Example 2: Documentation
User: Loop until done -- write an ADR for migrating from REST to GraphQL.
(Agent infers criteria: completeness, clarity, decision justification,
alternatives analysis, consequences documented)
Example 3: Architecture Design
User: Loop until done -- design a message queue architecture for our
order processing system. Criteria: handles 10k msg/s, at-least-once
delivery, dead letter queue, monitoring, simple to operate.
Important Notes
- This skill trades speed for quality. A single pass takes one turn; the loop may take 3-7 turns. Use it when quality matters more than speed.

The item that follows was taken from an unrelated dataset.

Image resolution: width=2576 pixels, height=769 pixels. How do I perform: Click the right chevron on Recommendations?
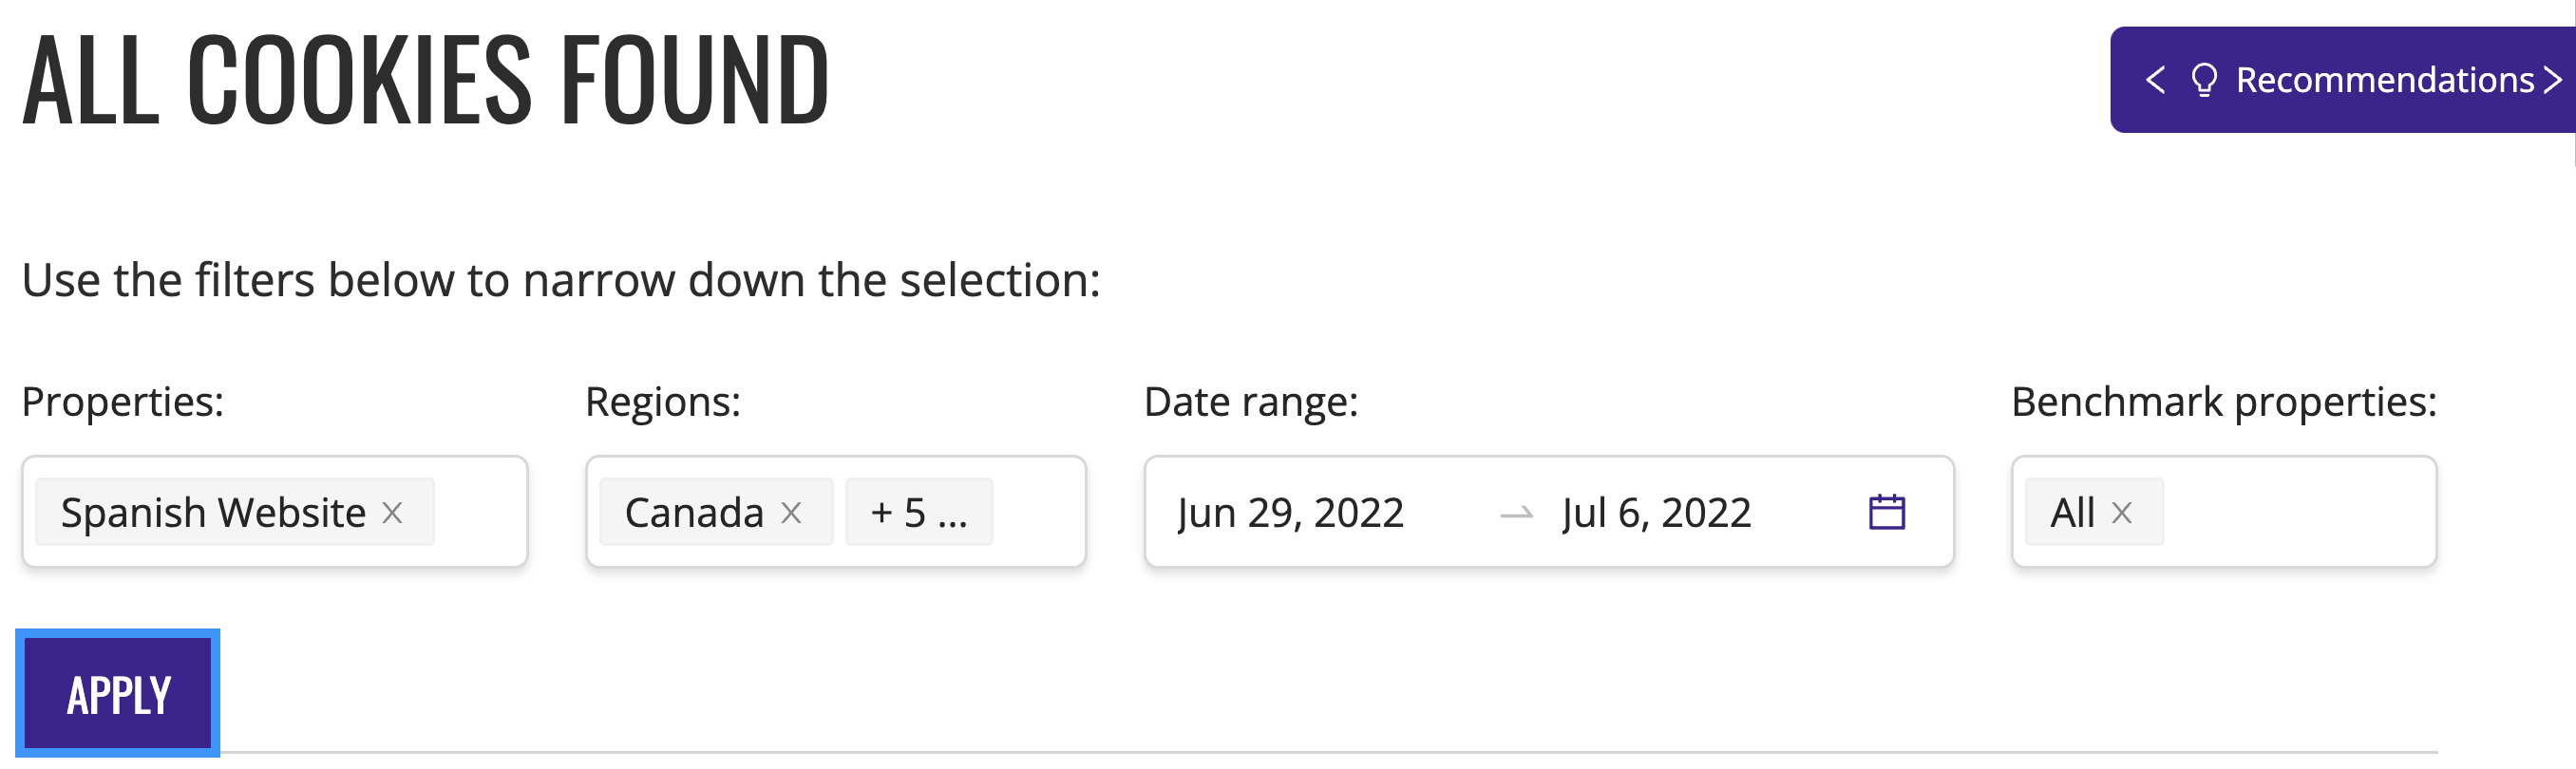pos(2552,80)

- The agent grades its own work -- this is an inherent limitation. The scores are directional, not absolute. The value comes from forced iteration, not perfect scoring.
- For even better results, combine with a second reviewer agent (sub-agent pattern) to separate the maker from the checker.
- The 7-iteration cap prevents infinite loops and token waste. If the task genuinely cannot reach 8/10 in 7 passes, it may need to be decomposed into smaller tasks.
- When used inside a CI/CD or automation context, the VERIFY step can be replaced with actual test results, lint scores, or build status -- making the loop objective rather than self-assessed.